Он увидел все здание, вздыбленное над землею осенним ветром. Оно было совершенно. Десятки, сотни оркестров складывали его, воздвигали в единую и единственную симфонию, и последняя наивысшая часть симфонии творилась, создавалась перед лицом Никиты.

Он кинулся бежать. Как в детстве, его хлестали, били, жгли острые сучья, длинные жгуты хмеля. Ему хотелось, чтобы боль была нестерпимой, чтобы холод, опалявший его лицо, пронзил ему грудь. Он распахнулся, поднял руки, закрыл глаза. Сквозь веки просвечивали метавшиеся в нагромождении красные, огненные круги.

Вдруг он увидел себя за высоким пультом. Он шире распахнул руки, взметнув ими, как крыльями. Музыка покорно повиновалась ему, взбираясь на страшную высоту, захватывая, подчиняя себе все большее и большее пространство. Колонны зала раскачивались перед ним в учащающемся темпе. Темп рос неудержимо, переходя в пляску, в смятение огненных языков.

Никита дирижировал в колонном зале. Колонный зал сотрясался невиданным оркестром. Дирижер исступленно бил крыльями, крылья несли его. Вдруг он обернулся к слушателям и крикнул изо всей силы:

— Пожар! Пожар!

Тогда тысячи людей бросились к выходам, колонны закачались в огненных, красных кругах. А дирижер развел своими крыльями над человеческими криками, над пламенем пожара, и крики, пламень, корчившиеся в огне инструменты послушно соединились с могучей ясностью невиданного оркестра, и дирижер мчался по зарослям ревевшей, бушевавшей луки дальше и дальше.

Внезапно что-то ударило Никиту в поднятые руки. Он открыл глаза. Громадный сук тянулся над его головою, поперек пути.

Никита ухватился за него, подтянувшись на руках вверх всею тяжестью тела, и всею тяжестью тела, придавленного оборвавшимся суком, рухнул на землю.

Музыка рвалась и взвивалась в высоту.

И тогда Никита испустил бессвязный, продолжительный крик, как дикарь, как мальчишка.

Он лежал на спине, прижатый тяжелым корявым суком, руки его ныли от боли, и усталая, неподвижная улыбка на лице была блаженна, как у безумца.

Дыхание становилось ровнее, биение сердца медленно приближалось к обычной неощутимой беззвучности, но боль в руках засела прочно, и в ней сосредоточилась вся музыка, собравшись в крупицу, как огромные объемы воздуха, сжатые в каплю жидкости.

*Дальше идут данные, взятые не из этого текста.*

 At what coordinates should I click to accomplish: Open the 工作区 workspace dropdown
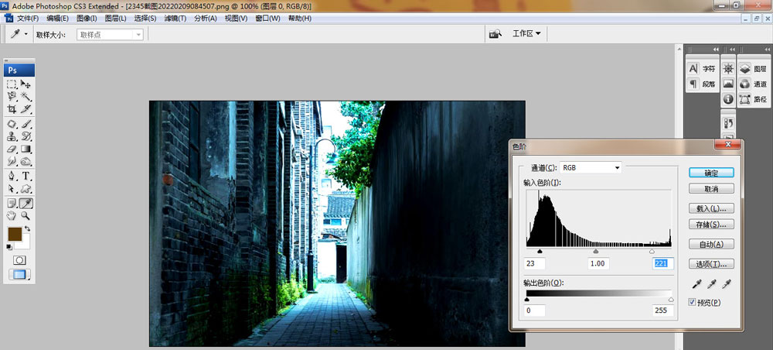pos(526,34)
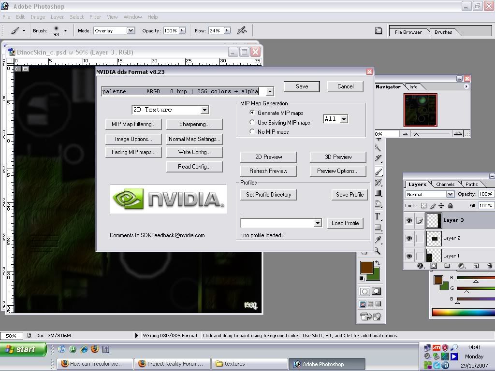Viewport: 495px width, 371px height.
Task: Jump to ImageReady icon in toolbox
Action: [370, 317]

Он понес эту крупицу с благоговением, точно в ней таилась живая вода и сохранить ее стало целью всей его жизни. Печальное безлюдие степи, когда он вышел из садов, показалось ему счастливым предзнаменованьем: он шел своим путем в одинокой замкнутости, переполненный силой. Так он готов был идти до конца, в смерть или в новое рожденье — не все ли равно? Он мог обнять весь мир — такая мощь была заложена в крупице музыки, которой он обладал, — он готов был обнять первого встречного, чтобы осчастливить его одним прикосновением.

Так встретил и окликнул он Варвару Михайловну. И правда, довольно было услышать его голос, чтобы — так же, как Никиту, — ее охватило волнение. Он улыбнулся чужой улыбкой, сквозь которую все еще просвечивало безумие, он с нежностью и жаром поцеловал Варваре Михайловне руки. О, он был щедр! Он был уверен, что обаяние его силы распространялось нерушимо.

Что мог он сказать Варваре Михайловне?

— Останусь, теперь останусь!

Может быть, потому, что он встретил ее?

Нет, он никуда не собирался уходить, ему некуда было идти, он достиг наконец возможности завершить свое дело, и с радостным нетерпением он спешил за него взяться.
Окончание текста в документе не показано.